╭─ Selected text
Just received an email from my mother. Her partner of 10+ years has been cheating on her for an ongoing period. She has ended the relationship and is now trying to figure out if she should tell the other betrayed partner. She is asking my opinion because she knows I have been living through this and have been posting and reading lots of situations like this. Also I'm not sure who else she can turn to at the moment.
Apparently the OW is 30 years younger than my mom and her former partner, has 3 young children, and this lady's husband is in a high risk industry. My mom's now XBF has been with her living and watching what I've been through with the destruction of my family as a result of my STBX's choices. Yet XBF and this deluded femail are now "in love". My mom is sick with her own pain, and even more sick knowing the destruction that may come to this family, this poor man, and these innocent and unsuspecting people.
What the heck is wrong with people? This crap almost makes me regret bringing children into this world. I hate this so much, and am so sick that it's considered ok by society. Oh, wait, no, cheating isn't ok, but divorce is, especially if there was a reason, let's go with 'emotional abuse' and 'neglect', and since she knew in her heart she was leaving then it wasn't really cheating, and since her H had problems this is all ok. I'm so disgusted this is how it works now. I know, I know, cheating has been around forever. But it's the acceptance and normalization of it that to me is just as disgusting.
╰─
╭─ Excerpted data
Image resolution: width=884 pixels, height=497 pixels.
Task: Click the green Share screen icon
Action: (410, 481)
╰─
╭─ Excerpted data
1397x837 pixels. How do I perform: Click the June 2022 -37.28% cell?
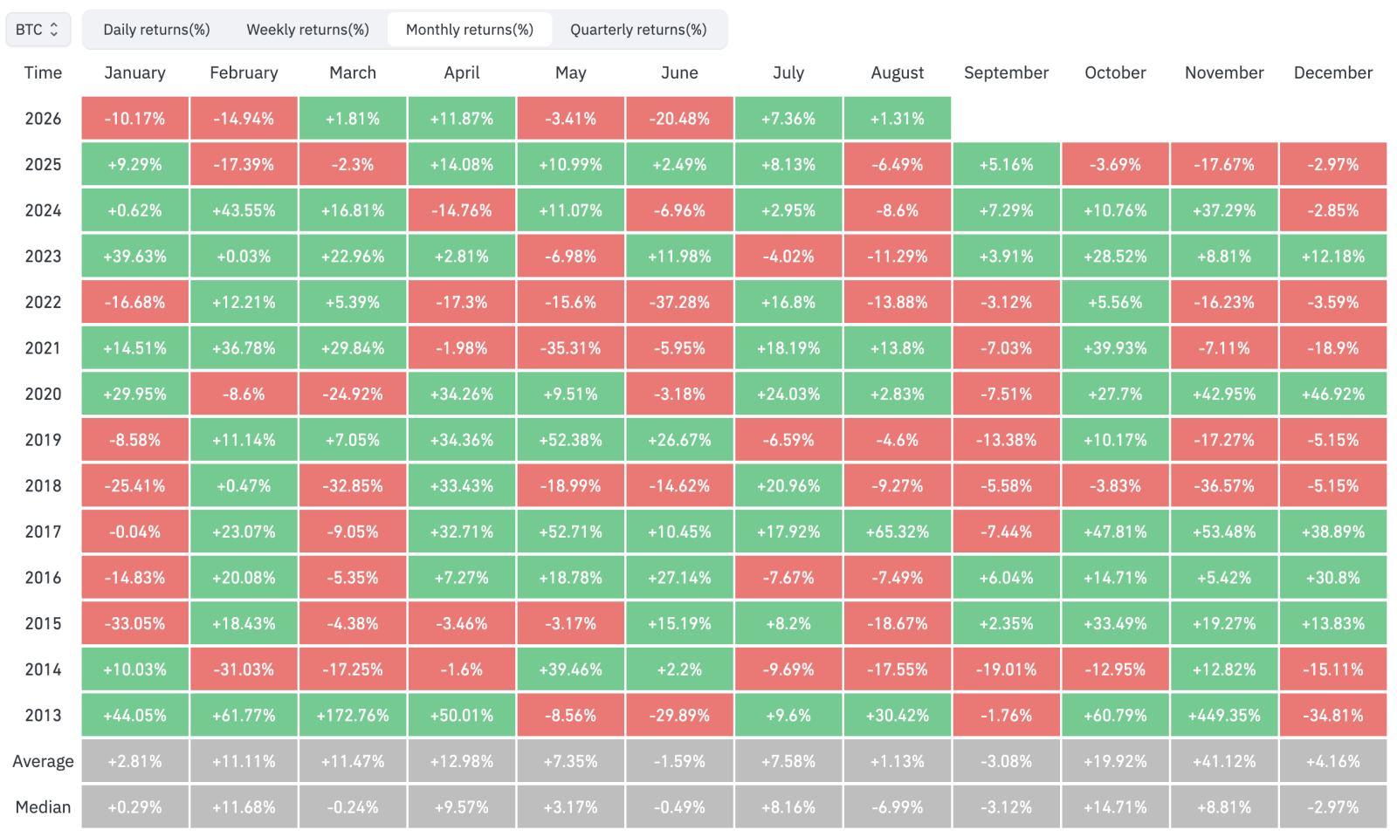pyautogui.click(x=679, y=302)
╰─
▶ [Actions to take]
[a] In the post about the mother's ended relationship, how much younger than the mother is the other woman?
[b] Continue the post about the mother's ended relationship, starting after its final sentence.

▶ [Answers]
[a] She is 30 years younger.

[b]
My mom is getting to be in her old age, her reality on this planet is now that she may grow old on her own, without anyone there with her, or maybe someone she meets that's in a similar predicament and willing to hold her hand for a while. I know everyone loves their mom but she is truly a beautiful woman inside and out, has never done anything like this to anyone, and I am so upset that she would be treated this way. I am just now realizing that no one might even know anymore how wonderful she is because she's on her own. You really don't know how amazing my mother really is.
I'm all over because I've been breaking up as I type this. My head is pounding. I wish I could do something to stop the pain to someone so special to me but I'm as helpless as all of you are. It's just not right.
OK, I'll wrap up for now. Personally I am of the camp of telling the other party. This isn't from a "DB" philosophy, but she has no interest in R at this time. This isn't about 'how could this impact chances of R' or 'how could I be perceived'. This is "What is the right thing to do". I would want to know if I were that man. Would I tell him? Yes. Because I won't enable this type of horror and help shield these people from the consequence of their choices, or be a part of protecting their trysts so they can cause further damage. Pass on that. So I'm telling my mom my opinion, but also that it's a split camp and that it's really more about what she feels is right. Would she tell someone if she knew their wife had a gambling problem that they were hiding? I look at it the same way. It's not personal. It's not revenge. It's about brotherly love. Zues out. For now.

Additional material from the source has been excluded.